Render the records below as a Markdown table with two columns, Row and Text: Row numbers each nonblank line, and Text holds that line. Leave out blank lines.

[Start MATERIAL SUPPLIED]

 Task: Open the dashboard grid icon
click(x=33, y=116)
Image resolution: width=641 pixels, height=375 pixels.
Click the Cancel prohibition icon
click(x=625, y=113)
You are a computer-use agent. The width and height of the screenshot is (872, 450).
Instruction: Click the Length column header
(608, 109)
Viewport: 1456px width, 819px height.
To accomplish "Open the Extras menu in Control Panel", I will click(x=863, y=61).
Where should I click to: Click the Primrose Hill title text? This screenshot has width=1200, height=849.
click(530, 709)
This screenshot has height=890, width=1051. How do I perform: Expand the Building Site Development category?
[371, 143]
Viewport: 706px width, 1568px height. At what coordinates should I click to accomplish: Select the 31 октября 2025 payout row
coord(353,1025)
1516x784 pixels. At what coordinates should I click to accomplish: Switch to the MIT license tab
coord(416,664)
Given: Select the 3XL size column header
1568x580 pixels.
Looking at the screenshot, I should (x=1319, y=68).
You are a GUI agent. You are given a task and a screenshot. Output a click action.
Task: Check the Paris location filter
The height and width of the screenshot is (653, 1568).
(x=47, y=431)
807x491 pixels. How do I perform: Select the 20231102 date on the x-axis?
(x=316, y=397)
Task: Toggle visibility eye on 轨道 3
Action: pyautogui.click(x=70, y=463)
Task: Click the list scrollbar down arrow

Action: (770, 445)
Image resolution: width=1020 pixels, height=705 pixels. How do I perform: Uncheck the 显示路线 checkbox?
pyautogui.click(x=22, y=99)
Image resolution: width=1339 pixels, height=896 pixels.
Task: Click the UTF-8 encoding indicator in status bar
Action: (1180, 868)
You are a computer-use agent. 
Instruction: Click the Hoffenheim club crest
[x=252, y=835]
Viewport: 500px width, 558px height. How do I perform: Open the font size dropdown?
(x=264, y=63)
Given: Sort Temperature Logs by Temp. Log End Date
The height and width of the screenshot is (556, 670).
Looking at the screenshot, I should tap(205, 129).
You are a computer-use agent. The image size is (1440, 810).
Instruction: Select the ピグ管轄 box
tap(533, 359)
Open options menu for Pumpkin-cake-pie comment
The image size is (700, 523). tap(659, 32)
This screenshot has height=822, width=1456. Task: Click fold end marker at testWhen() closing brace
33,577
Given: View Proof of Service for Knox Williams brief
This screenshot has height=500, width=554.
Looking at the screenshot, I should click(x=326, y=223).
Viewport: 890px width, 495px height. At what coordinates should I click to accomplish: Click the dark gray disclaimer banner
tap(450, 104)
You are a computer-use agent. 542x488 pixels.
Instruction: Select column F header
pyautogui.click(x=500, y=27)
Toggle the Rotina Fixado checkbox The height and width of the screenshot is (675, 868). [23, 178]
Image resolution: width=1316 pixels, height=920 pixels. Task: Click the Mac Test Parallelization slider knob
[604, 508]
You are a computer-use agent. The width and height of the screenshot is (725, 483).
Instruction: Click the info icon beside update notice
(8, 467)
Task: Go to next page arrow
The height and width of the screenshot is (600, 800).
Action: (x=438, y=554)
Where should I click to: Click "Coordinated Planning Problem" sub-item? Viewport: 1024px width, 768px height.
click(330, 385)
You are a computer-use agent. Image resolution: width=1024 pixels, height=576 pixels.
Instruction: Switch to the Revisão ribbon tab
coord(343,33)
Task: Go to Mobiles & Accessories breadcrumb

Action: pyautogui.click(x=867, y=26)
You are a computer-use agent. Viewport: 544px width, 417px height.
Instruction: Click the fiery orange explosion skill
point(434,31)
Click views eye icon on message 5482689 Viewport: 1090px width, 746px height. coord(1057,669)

[End MATERIAL SUPPLIED]

* RESPONSE TO THE EXERCISE:
| Row | Text |
|---|---|
| 1 |  Task: Open the dashboard grid icon |
| 2 | click(x=33, y=116) |
| 3 | Image resolution: width=641 pixels, height=375 pixels. |
| 4 | Click the Cancel prohibition icon |
| 5 | click(x=625, y=113) |
| 6 | You are a computer-use agent. The width and height of the screenshot is (872, 450). |
| 7 | Instruction: Click the Length column header |
| 8 | (608, 109) |
| 9 | Viewport: 1456px width, 819px height. |
| 10 | To accomplish "Open the Extras menu in Control Panel", I will click(x=863, y=61). |
| 11 | Where should I click to: Click the Primrose Hill title text? This screenshot has width=1200, height=849. |
| 12 | click(530, 709) |
| 13 | This screenshot has height=890, width=1051. How do I perform: Expand the Building Site Development category? |
| 14 | [371, 143] |
| 15 | Viewport: 706px width, 1568px height. At what coordinates should I click to accomplish: Select the 31 октября 2025 payout row |
| 16 | coord(353,1025) |
| 17 | 1516x784 pixels. At what coordinates should I click to accomplish: Switch to the MIT license tab |
| 18 | coord(416,664) |
| 19 | Given: Select the 3XL size column header |
| 20 | 1568x580 pixels. |
| 21 | Looking at the screenshot, I should (x=1319, y=68). |
| 22 | You are a GUI agent. You are given a task and a screenshot. Output a click action. |
| 23 | Task: Check the Paris location filter |
| 24 | The height and width of the screenshot is (653, 1568). |
| 25 | (x=47, y=431) |
| 26 | 807x491 pixels. How do I perform: Select the 20231102 date on the x-axis? |
| 27 | (x=316, y=397) |
| 28 | Task: Toggle visibility eye on 轨道 3 |
| 29 | Action: pyautogui.click(x=70, y=463) |
| 30 | Task: Click the list scrollbar down arrow |
| 31 | Action: (770, 445) |
| 32 | Image resolution: width=1020 pixels, height=705 pixels. How do I perform: Uncheck the 显示路线 checkbox? |
| 33 | pyautogui.click(x=22, y=99) |
| 34 | Image resolution: width=1339 pixels, height=896 pixels. |
| 35 | Task: Click the UTF-8 encoding indicator in status bar |
| 36 | Action: (1180, 868) |
| 37 | You are a computer-use agent.  |
| 38 | Instruction: Click the Hoffenheim club crest |
| 39 | [x=252, y=835] |
| 40 | Viewport: 500px width, 558px height. How do I perform: Open the font size dropdown? |
| 41 | (x=264, y=63) |
| 42 | Given: Sort Temperature Logs by Temp. Log End Date |
| 43 | The height and width of the screenshot is (556, 670). |
| 44 | Looking at the screenshot, I should tap(205, 129). |
| 45 | You are a computer-use agent. The image size is (1440, 810). |
| 46 | Instruction: Select the ピグ管轄 box |
| 47 | tap(533, 359) |
| 48 | Open options menu for Pumpkin-cake-pie comment |
| 49 | The image size is (700, 523). tap(659, 32) |
| 50 | This screenshot has height=822, width=1456. Task: Click fold end marker at testWhen() closing brace |
| 51 | 33,577 |
| 52 | Given: View Proof of Service for Knox Williams brief |
| 53 | This screenshot has height=500, width=554. |
| 54 | Looking at the screenshot, I should click(x=326, y=223). |
| 55 | Viewport: 890px width, 495px height. At what coordinates should I click to accomplish: Click the dark gray disclaimer banner |
| 56 | tap(450, 104) |
| 57 | You are a computer-use agent. 542x488 pixels. |
| 58 | Instruction: Select column F header |
| 59 | pyautogui.click(x=500, y=27) |
| 60 | Toggle the Rotina Fixado checkbox The height and width of the screenshot is (675, 868). [23, 178] |
| 61 | Image resolution: width=1316 pixels, height=920 pixels. Task: Click the Mac Test Parallelization slider knob |
| 62 | [604, 508] |
| 63 | You are a computer-use agent. The width and height of the screenshot is (725, 483). |
| 64 | Instruction: Click the info icon beside update notice |
| 65 | (8, 467) |
| 66 | Task: Go to next page arrow |
| 67 | The height and width of the screenshot is (600, 800). |
| 68 | Action: (x=438, y=554) |
| 69 | Where should I click to: Click "Coordinated Planning Problem" sub-item? Viewport: 1024px width, 768px height. |
| 70 | click(330, 385) |
| 71 | You are a computer-use agent. Image resolution: width=1024 pixels, height=576 pixels. |
| 72 | Instruction: Switch to the Revisão ribbon tab |
| 73 | coord(343,33) |
| 74 | Task: Go to Mobiles & Accessories breadcrumb |
| 75 | Action: pyautogui.click(x=867, y=26) |
| 76 | You are a computer-use agent. Viewport: 544px width, 417px height. |
| 77 | Instruction: Click the fiery orange explosion skill |
| 78 | point(434,31) |
| 79 | Click views eye icon on message 5482689 Viewport: 1090px width, 746px height. coord(1057,669) |